Copy out everything from the line containing "Toggle the LED_C1 header light icon" down to the line containing "point(1350,391)", swapping "three-dot menu" for "overflow menu" and leaving all else unchanged.

=====

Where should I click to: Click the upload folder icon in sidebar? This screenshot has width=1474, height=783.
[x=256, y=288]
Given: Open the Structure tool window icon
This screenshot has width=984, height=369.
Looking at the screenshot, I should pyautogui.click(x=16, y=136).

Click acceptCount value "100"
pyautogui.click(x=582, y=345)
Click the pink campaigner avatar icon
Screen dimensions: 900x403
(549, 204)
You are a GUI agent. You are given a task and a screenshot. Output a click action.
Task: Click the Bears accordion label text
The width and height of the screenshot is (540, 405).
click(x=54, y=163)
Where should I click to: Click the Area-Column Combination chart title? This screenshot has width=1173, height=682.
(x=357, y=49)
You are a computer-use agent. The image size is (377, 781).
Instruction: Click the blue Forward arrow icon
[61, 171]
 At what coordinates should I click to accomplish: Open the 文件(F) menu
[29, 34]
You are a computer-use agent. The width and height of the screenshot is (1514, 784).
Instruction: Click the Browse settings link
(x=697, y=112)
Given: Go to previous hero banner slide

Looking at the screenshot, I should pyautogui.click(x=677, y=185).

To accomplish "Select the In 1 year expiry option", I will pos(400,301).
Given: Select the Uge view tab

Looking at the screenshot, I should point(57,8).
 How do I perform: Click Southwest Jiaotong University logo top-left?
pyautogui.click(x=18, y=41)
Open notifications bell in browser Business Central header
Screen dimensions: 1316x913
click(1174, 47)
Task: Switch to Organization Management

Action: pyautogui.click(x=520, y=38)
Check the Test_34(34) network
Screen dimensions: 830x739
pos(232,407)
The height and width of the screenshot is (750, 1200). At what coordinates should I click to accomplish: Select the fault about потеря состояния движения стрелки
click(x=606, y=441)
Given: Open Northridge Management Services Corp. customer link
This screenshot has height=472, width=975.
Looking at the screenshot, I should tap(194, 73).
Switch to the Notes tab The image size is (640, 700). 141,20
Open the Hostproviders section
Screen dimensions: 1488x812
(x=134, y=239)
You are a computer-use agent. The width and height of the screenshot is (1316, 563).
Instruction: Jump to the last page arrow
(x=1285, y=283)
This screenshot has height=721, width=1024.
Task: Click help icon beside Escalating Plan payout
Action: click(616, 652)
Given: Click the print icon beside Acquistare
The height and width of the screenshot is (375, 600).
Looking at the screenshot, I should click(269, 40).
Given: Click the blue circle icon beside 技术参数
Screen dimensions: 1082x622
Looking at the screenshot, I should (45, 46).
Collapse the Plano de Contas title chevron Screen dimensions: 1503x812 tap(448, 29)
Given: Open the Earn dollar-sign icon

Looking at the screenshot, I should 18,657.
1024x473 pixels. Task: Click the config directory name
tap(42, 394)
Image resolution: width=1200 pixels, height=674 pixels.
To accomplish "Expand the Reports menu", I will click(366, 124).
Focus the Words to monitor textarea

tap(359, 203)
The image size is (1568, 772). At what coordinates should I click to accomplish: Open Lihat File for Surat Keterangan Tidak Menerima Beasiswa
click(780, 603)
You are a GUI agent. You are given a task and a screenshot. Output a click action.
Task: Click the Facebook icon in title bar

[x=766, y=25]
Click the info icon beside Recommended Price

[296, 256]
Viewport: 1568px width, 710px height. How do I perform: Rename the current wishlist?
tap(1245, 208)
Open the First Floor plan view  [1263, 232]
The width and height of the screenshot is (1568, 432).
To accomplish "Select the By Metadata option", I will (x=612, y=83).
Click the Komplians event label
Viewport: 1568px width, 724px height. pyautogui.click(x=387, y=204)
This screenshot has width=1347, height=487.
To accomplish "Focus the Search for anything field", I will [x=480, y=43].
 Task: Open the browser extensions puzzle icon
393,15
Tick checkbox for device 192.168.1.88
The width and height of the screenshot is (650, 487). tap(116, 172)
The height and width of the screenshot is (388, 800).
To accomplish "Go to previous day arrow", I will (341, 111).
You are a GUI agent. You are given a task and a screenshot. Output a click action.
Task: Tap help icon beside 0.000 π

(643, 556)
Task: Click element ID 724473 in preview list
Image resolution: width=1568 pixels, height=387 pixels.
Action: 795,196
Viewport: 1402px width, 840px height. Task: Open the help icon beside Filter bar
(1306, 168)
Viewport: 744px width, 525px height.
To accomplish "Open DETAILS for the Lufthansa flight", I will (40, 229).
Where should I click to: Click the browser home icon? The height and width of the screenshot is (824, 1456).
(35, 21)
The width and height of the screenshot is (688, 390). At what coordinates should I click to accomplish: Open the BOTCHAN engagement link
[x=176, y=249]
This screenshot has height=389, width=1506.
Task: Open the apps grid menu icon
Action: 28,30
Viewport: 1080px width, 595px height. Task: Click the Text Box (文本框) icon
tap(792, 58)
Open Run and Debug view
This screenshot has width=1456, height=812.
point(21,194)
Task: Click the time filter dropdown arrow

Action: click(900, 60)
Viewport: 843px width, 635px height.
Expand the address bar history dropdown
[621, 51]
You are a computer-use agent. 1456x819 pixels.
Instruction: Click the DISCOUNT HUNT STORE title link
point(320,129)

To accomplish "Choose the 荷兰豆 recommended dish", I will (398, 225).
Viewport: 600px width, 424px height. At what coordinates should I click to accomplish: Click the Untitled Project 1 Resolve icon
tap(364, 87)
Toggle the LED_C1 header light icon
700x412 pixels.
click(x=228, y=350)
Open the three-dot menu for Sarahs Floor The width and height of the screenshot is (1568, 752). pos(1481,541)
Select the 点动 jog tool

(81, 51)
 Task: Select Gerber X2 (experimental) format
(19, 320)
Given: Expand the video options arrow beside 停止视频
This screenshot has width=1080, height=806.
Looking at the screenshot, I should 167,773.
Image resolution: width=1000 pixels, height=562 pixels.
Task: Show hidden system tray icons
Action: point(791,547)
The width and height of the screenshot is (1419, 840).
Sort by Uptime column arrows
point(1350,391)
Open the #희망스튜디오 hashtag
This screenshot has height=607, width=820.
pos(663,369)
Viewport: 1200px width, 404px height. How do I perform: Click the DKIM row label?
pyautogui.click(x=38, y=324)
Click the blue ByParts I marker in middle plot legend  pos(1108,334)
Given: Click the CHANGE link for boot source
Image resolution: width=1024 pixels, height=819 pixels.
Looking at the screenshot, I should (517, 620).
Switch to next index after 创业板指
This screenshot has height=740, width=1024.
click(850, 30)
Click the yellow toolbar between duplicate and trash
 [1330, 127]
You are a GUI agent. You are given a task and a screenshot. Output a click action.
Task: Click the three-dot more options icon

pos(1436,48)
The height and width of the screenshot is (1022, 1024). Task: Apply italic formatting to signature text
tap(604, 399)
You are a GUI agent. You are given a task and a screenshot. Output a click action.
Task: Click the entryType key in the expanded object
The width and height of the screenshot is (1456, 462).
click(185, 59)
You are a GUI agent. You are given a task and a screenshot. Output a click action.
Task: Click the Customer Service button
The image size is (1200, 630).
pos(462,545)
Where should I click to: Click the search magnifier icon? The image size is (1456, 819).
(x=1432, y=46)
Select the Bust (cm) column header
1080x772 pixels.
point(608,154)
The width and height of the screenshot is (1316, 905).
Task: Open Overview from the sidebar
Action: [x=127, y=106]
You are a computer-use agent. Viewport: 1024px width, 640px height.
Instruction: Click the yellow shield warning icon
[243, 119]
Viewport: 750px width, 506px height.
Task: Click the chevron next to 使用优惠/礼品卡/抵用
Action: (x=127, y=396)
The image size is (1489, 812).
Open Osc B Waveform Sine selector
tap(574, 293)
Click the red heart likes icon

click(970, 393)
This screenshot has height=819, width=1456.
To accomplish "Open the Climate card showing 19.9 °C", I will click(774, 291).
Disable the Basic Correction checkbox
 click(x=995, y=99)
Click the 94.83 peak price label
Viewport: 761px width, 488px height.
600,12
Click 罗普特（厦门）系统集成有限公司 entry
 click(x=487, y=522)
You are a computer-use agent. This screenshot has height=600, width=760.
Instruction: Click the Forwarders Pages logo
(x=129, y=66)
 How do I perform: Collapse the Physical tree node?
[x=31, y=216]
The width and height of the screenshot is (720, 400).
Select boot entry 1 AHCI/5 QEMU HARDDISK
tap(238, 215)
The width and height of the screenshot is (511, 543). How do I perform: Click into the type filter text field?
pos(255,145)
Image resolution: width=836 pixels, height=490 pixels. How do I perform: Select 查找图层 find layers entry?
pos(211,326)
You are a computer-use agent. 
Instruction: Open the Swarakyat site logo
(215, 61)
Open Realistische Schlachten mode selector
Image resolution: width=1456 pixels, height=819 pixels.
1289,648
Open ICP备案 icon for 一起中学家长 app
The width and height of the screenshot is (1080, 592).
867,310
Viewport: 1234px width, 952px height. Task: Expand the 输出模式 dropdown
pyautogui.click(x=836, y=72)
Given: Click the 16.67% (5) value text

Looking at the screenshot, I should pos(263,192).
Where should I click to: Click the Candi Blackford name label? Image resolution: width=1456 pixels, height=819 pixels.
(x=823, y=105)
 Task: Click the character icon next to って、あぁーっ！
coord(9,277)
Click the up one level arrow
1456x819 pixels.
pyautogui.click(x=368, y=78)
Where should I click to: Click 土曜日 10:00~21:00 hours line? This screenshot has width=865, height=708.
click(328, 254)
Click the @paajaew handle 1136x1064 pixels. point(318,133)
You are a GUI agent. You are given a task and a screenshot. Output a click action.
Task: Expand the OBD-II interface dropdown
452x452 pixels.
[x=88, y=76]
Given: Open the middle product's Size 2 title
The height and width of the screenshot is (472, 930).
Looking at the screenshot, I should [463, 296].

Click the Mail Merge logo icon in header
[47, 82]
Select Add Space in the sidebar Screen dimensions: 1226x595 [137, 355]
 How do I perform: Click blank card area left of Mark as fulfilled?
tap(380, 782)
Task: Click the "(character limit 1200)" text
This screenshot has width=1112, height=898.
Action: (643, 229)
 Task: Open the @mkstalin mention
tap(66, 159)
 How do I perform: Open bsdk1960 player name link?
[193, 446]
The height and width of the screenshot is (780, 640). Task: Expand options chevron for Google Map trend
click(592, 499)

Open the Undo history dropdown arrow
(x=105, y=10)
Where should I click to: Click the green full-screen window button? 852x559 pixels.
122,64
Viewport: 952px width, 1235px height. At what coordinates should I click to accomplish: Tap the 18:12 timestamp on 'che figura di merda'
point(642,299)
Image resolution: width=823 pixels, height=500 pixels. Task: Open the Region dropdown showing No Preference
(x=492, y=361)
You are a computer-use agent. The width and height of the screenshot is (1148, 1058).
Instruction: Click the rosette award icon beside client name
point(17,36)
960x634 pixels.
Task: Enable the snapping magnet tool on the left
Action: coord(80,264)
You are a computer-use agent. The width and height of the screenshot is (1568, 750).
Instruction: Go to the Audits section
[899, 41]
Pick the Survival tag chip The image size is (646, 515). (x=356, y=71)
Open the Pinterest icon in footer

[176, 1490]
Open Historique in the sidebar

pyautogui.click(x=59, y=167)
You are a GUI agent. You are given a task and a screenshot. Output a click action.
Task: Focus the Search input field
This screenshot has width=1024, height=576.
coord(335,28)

=====

**SOLUTION TO THIS EXERCISE:**
Toggle the LED_C1 header light icon
700x412 pixels.
click(x=228, y=350)
Open the overflow menu for Sarahs Floor The width and height of the screenshot is (1568, 752). pos(1481,541)
Select the 点动 jog tool

(81, 51)
 Task: Select Gerber X2 (experimental) format
(19, 320)
Given: Expand the video options arrow beside 停止视频
This screenshot has width=1080, height=806.
Looking at the screenshot, I should 167,773.
Image resolution: width=1000 pixels, height=562 pixels.
Task: Show hidden system tray icons
Action: point(791,547)
The width and height of the screenshot is (1419, 840).
Sort by Uptime column arrows
point(1350,391)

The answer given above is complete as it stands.